• 中国计算机学会会刊
  • 中国科技核心期刊
  • 中文核心期刊

计算机工程与科学 ›› 2022, Vol. 44 ›› Issue (06): 1133-1140.

• 人工智能与数据挖掘 • 上一篇    

改进SVM不平衡数据分类的IGWOSMOTE方法

马汉达,朱敏   

  1. (江苏大学计算机科学与通信工程学院,江苏 镇江 212013)
  • 收稿日期:2020-10-15 修回日期:2021-02-25 接受日期:2022-06-25 出版日期:2022-06-25 发布日期:2022-06-17

IGWOSMOTE: An over sampling method based on improved gray wolf algorithm  for SVM imbalanced data classification

MA Han-da,ZHU Min#br#   

  1. (School of Computer Science and Communication Engineering,Jiangsu University,Jiangsu 212013,China)
  • Received:2020-10-15 Revised:2021-02-25 Accepted:2022-06-25 Online:2022-06-25 Published:2022-06-17

摘要: 为了改善传统支持向量机SVM对不平衡数据集中少数类的分类效果,提出一种基于改进灰狼算法(IGWO)的过采样方法——IGWOSMOTE。首先,改进初始灰狼种群的生成形式,由SVM的惩罚因子、核参数、特征向量和少数类的采样率组成灰狼个体;然后,经由灰狼优化过程智能搜索获得最优相关参数和最优采样率组合,进行重新采样供分类器学习及预测。通过对6个UCI数据集的分类实验得出:IGWOSMOTE+SVM较传统SMOTE+SVM方法在少数类分类精度上提高了6.3个百分点,在整体数据集分类精度上提高了2.1个百分点,IGWOSMOTE可作为一种新的过采样分类方法。
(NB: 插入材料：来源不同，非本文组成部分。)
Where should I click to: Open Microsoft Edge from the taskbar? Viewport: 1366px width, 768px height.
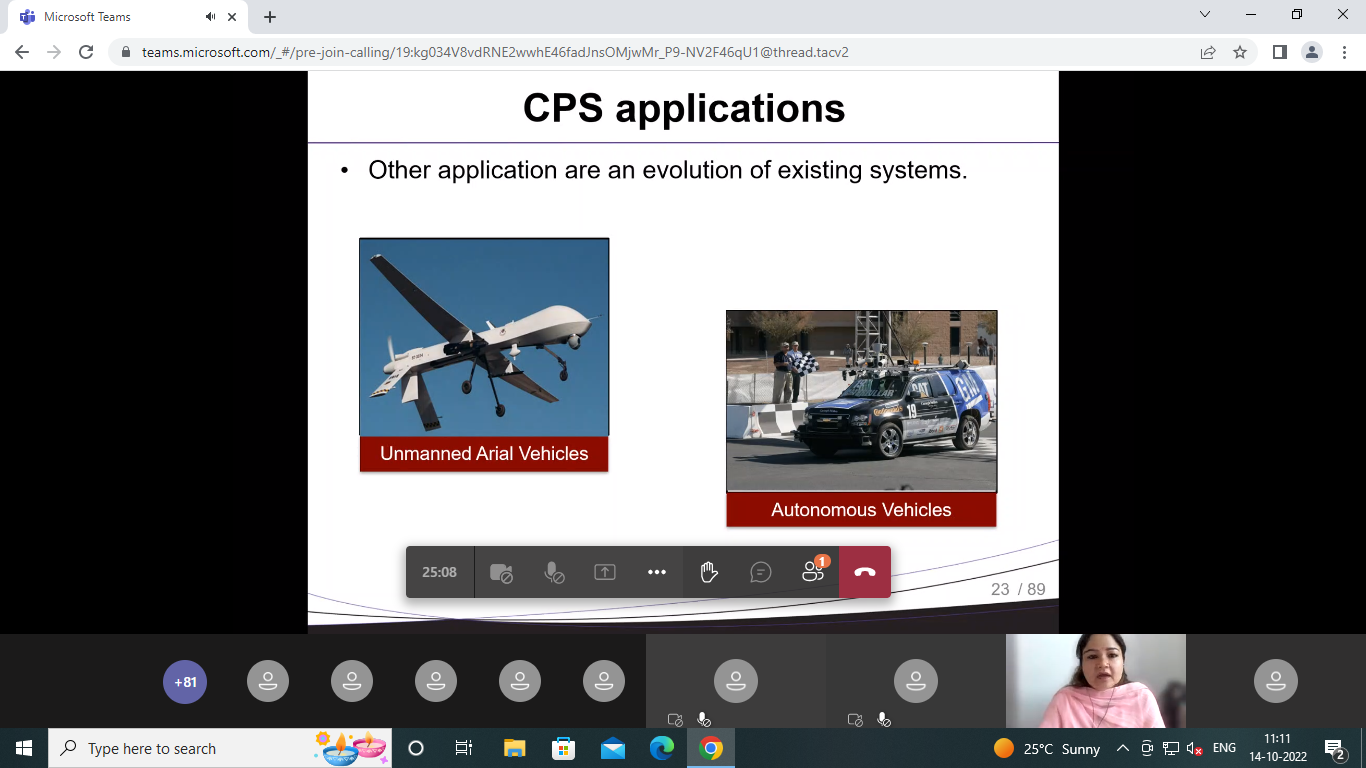662,748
关键词: 支持向量机, 不平衡数据, 过采样, 灰狼优化算法

Abstract: In order to improve the classification effect of traditional Support Vector Machine (SVM) for minority classes in unbalanced datasets, an over sampling method based on Improved Gray Wolf algorithm (IGWO),  called SMOTE,  is proposed. Firstly, the generation form of the initial gray wolf population is improved, and the individual gray wolf is composed of the penalty factor, kernel parameter, eigenvector and sampling rate of minority classes of SVM. Then, the optimal correlation parameters and the optimal sampling rate combination are obtained by intelligent search of gray wolf optimization process, and resampling is performed for the prediction of the classifier learning machine. Through the empirical test of six UCI datasets, it is concluded that IGWOSMOTE+SVM can improve the classification accuracy of minority classes by 6.3% and the overall classification accuracy by 2.1% compared with the traditional SMOTE+SVM model. IGWOSMOTE can be used as a new over sampling classification method.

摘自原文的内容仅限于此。